An earthquake with a magnitude of 8.0 struck in the Samoan Islands region Tuesday.
An earthquake with a magnitude of 8.0 struck in the Samoan Islands region Tuesday, the U.S. Geological Survey said.

The temblor generated three separate tsunami waves that are spreading, the largest of which measures 5.1 feet from sea level height, said Vindell Hsu, a geophysicist with the Pacific Tsunami Warning Center in Ewa Beach, Hawaii. Preliminary data had originally reported a larger tsunami. A tsunami warning was in effect for American Samoa, Samoa, Cook Islands, Tonga and Fiji, among others in the South Pacific archipelago, according to a bulletin from the center. A tsunami watch was issued for islands farther from the epicenter, including Hawaii and Papua New Guinea. See a map of where the earthquake hit Officials were determining whether the tsunami could reach Hawaii, the center said. It was possible that a very decreased wave could reach Hawaii at 1:18 p.m. (7:18 ET), Hsu said. The quake is not expected to generate a tsunami along the west coast of the United States or Canada, according to the West Coast and Alaska Tsunami Warning Center.
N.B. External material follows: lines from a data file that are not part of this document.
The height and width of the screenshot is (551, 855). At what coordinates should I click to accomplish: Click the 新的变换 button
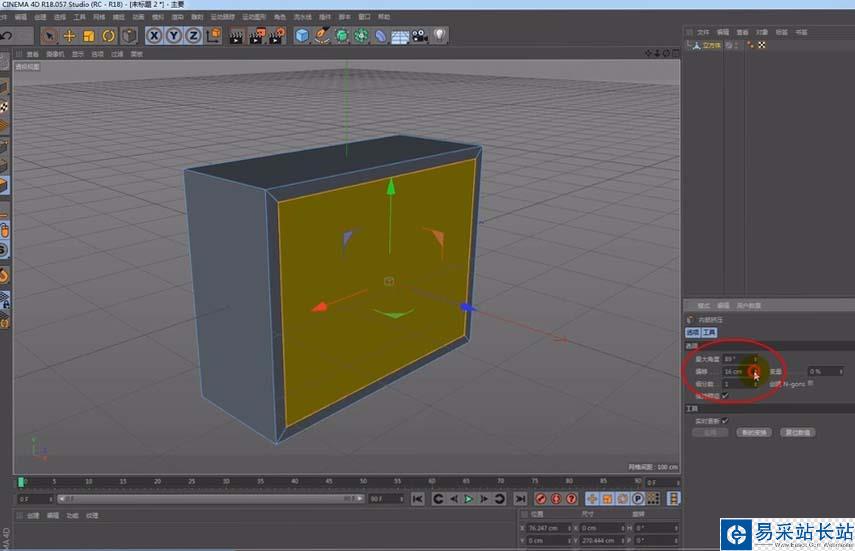click(754, 433)
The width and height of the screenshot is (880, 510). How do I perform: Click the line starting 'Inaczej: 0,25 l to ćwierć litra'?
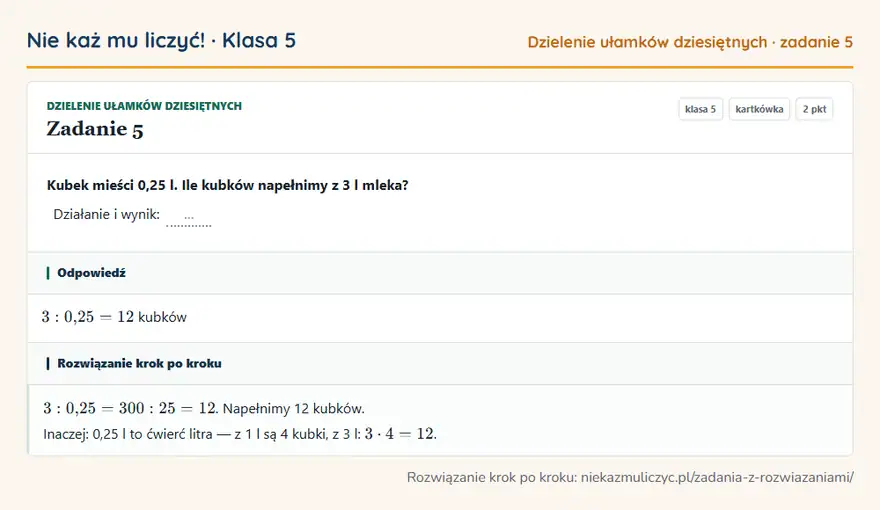click(240, 434)
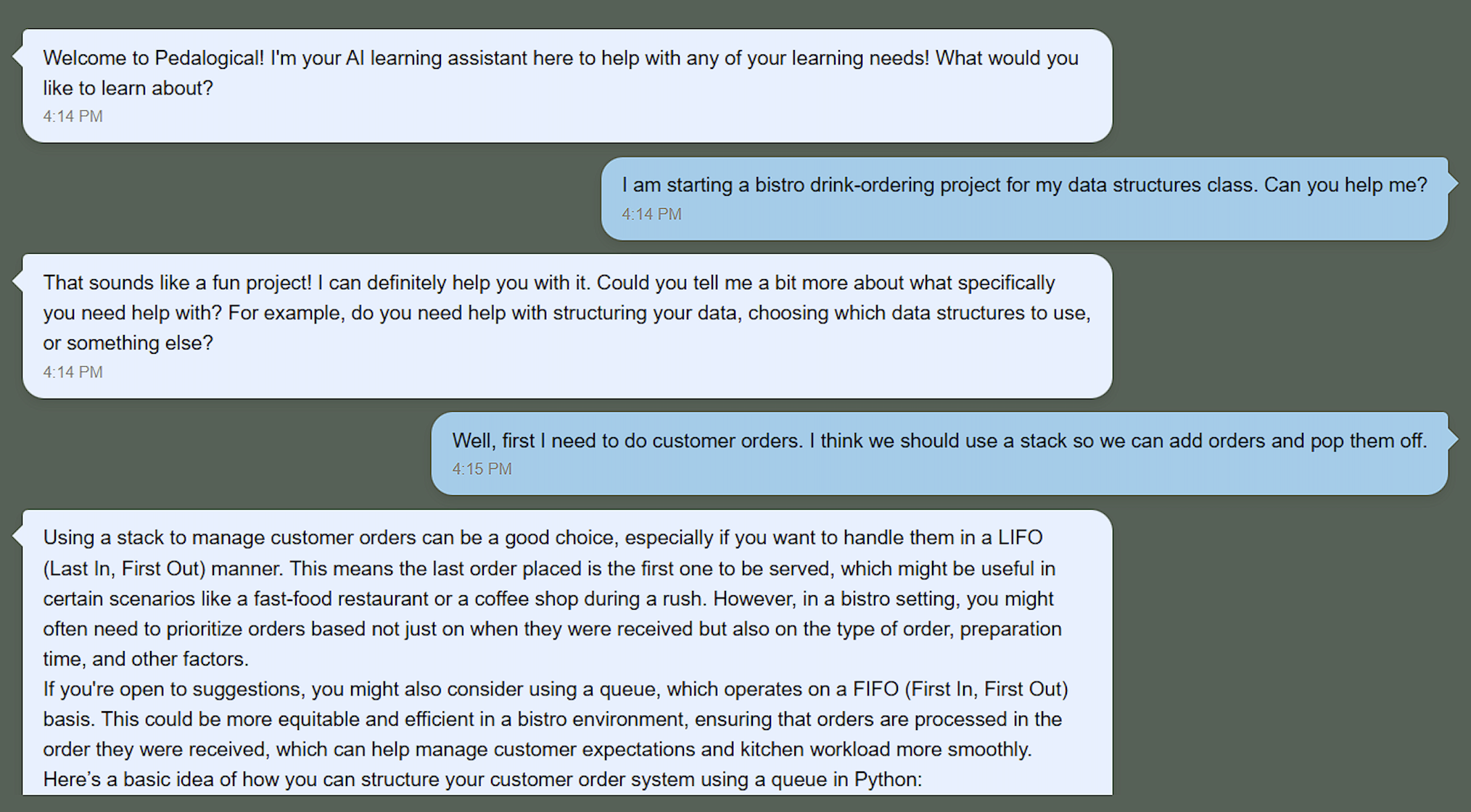Viewport: 1471px width, 812px height.
Task: Click the "(Last In, First Out)" text
Action: pyautogui.click(x=124, y=568)
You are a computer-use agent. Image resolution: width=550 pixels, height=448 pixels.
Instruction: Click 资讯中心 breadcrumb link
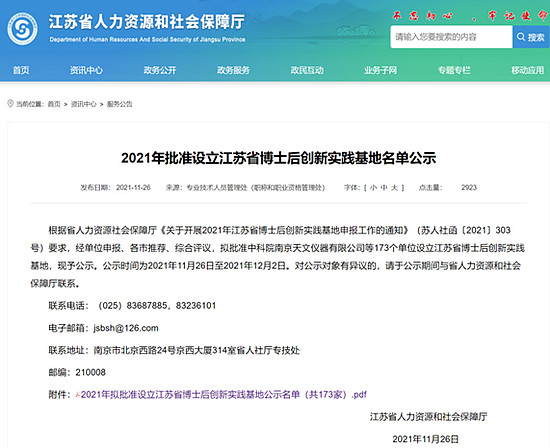tap(83, 104)
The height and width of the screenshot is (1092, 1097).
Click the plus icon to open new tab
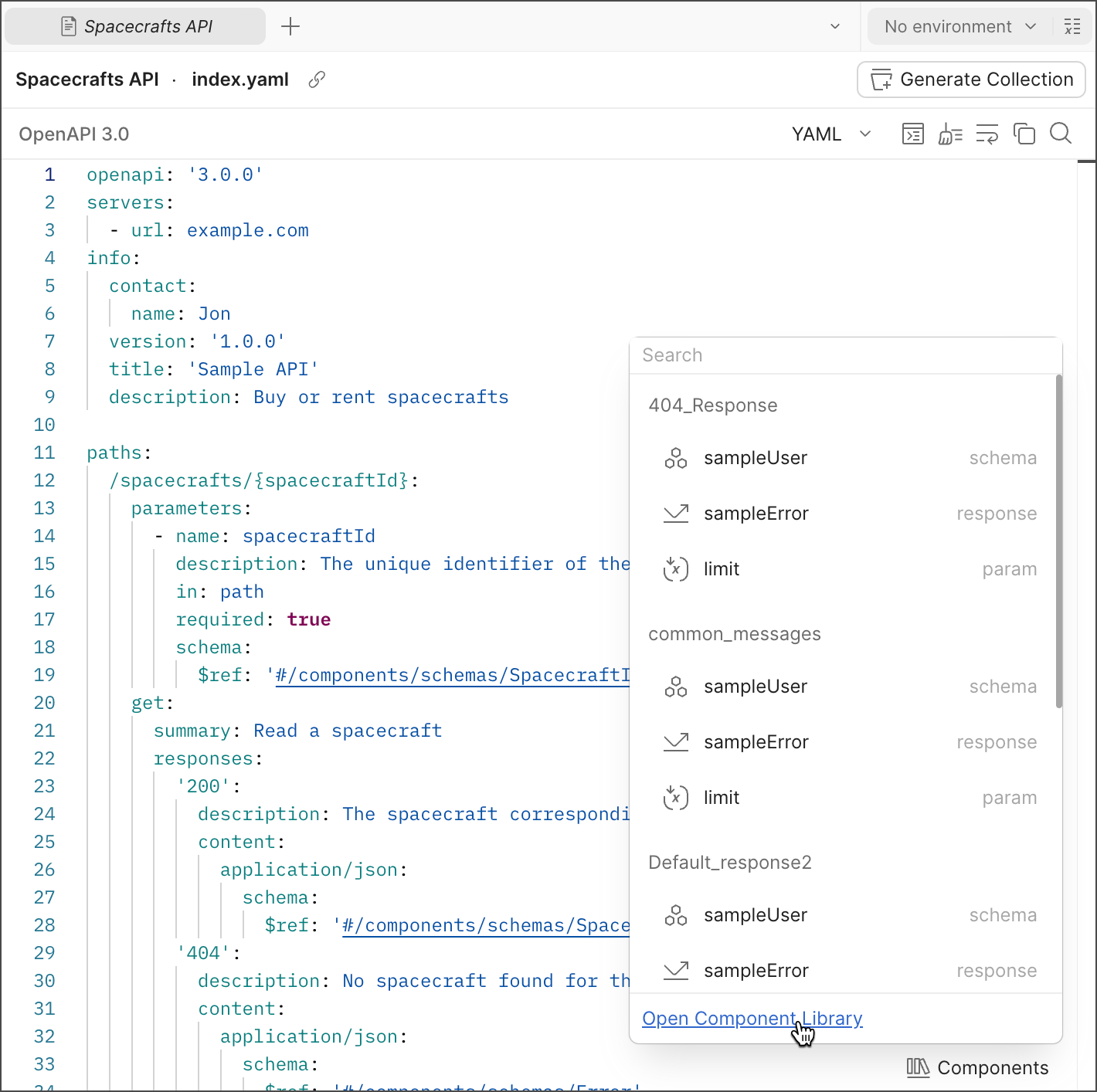pyautogui.click(x=290, y=26)
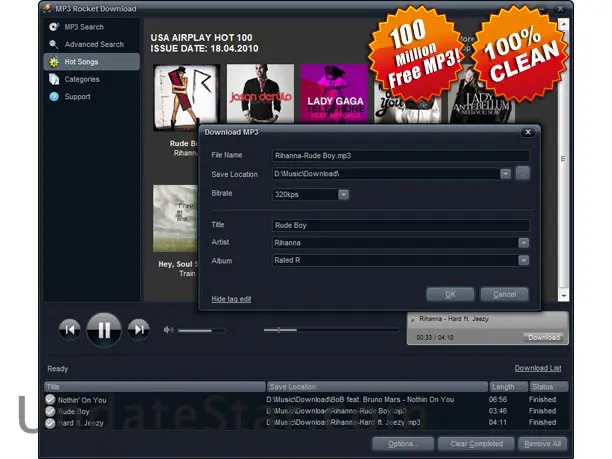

Further details were not immediately available. There were no immediate reports of damage.

The quake was recorded at 6:48 a.m. (1:28 p.m. ET) at a depth of about 7.4 miles (11.9 km), the USGS reported. The airports in American Samoa and Samoa were closed in anticipation of a tsunami, but for now, “we haven’t seen any big waves at the moment,” Samoa airport employee Alefosao Mapulino said.